--- START ENTRIES SHOWN ---

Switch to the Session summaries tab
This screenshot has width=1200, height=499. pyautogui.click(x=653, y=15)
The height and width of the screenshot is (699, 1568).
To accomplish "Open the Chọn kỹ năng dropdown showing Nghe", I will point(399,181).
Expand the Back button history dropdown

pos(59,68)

--- END ENTRIES SHOWN ---

[WHAT THIS TASK INVOLVES] Copy the rows above character for character.

[WRITTEN SOLUTION]
Switch to the Session summaries tab
This screenshot has width=1200, height=499. pyautogui.click(x=653, y=15)
The height and width of the screenshot is (699, 1568).
To accomplish "Open the Chọn kỹ năng dropdown showing Nghe", I will point(399,181).
Expand the Back button history dropdown

pos(59,68)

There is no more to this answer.